INJECTION VOLUME The injection volume can be reduced as far as is consistent with accepted precision and detection limits.

Quantification

          Peaks due to solvents and reagents or arising from the mobile phase or the sample matrix are disregarded during quantification


DETECTOR SENSITIVITY The detector sensitivity is the signal output per unit concentration or unit mass of a substance in the mobile phase entering the detector. The relative detector response factor, commonly referred to as response factor, expresses the sensitivity of a detector for a given substance relative to a standard substance. The correction factor is the reciprocal of the response factor.
 

EXTERNAL STANDARD METHOD The concentration of the component(s) quantified is determined by comparing the response(s) obtained with the sample solution to the response(s) obtained with a standard solution.

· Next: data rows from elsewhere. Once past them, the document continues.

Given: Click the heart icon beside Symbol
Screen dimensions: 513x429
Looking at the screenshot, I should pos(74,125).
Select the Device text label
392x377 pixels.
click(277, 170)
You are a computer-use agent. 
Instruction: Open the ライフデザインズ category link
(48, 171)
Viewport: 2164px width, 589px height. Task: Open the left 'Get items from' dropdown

INTERNAL STANDARD METHOD Equal amounts of the internal standard are introduced into the sample solution and a standard solution. The internal standard is chosen so that it does not react with the test material and does not contain impurities with the same retention time as that of the analyte, and is stable and resolved from the component(s) quantified (analytes). The concentrations of the analytes are determined by comparing the ratios of their peak areas or peak heights and the internal standard in the sample solution with the ratios of their peak areas or peak heights and the internal standard in the standard solution.

NORMALIZATION PROCEDURE The per cent content of a component of the test substance is calculated by determining the area of the corresponding peak as a percentage of the total area of all the peaks, excluding those due to solvents or reagents or arising from the mobile phase or the sample matrix and those at or below the limit at which they can be disregarded.

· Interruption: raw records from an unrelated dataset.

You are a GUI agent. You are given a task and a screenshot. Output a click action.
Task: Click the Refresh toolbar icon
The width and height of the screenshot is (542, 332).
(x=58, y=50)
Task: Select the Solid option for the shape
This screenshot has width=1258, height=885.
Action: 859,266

CALIBRATION PROCEDURE The relationship between the measured or evaluated signal y and the quantity (e.g., concentration or mass) of substance x is determined, and the calibration function is calculated. The analytical results are calculated from the measured signal or evaluated signal of the analyte and its position on the calibration curve.

          In tests for impurities for both the external standard method, when a dilution of the sample solution is used for comparison, and the normalization procedure, any correction factors indicated in the monograph are applied (e.g., when the relative response factor is outside the range of 0.8 to 1.2).

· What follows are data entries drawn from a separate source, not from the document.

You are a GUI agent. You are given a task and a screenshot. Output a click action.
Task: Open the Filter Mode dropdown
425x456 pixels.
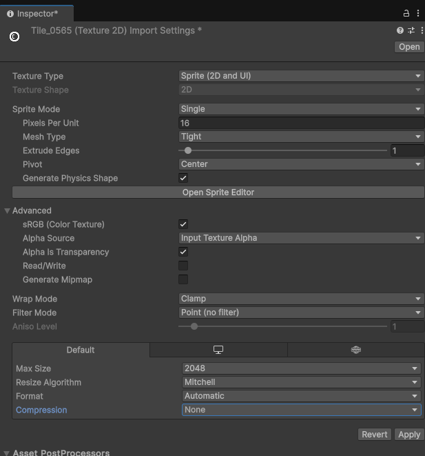coord(301,313)
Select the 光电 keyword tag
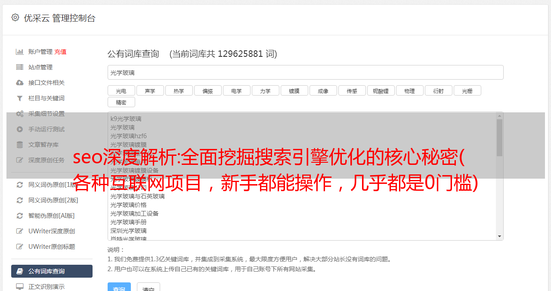This screenshot has height=291, width=551. (x=121, y=91)
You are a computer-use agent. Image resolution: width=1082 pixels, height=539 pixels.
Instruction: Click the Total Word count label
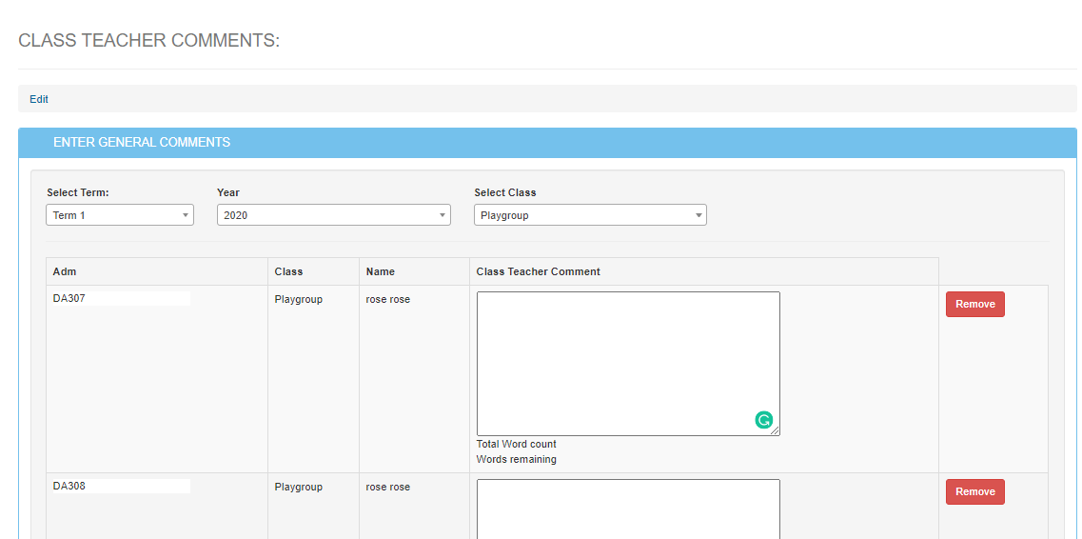click(516, 444)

          When the impurity test prescribes the total of impurities or there is a quantitative determination of an impurity, choice of an appropriate threshold setting and appropriate conditions for the integration of the peak areas is important. In such tests the limit at or below which a peak is disregarded is generally 0.05 per cent. Thus, the threshold setting of the data collection system corresponds to at least half of this limit. Integrate the peak area of any impurity that is not completely separated from the principal peak, preferably by valley-to-valley extrapolation (tangential skim).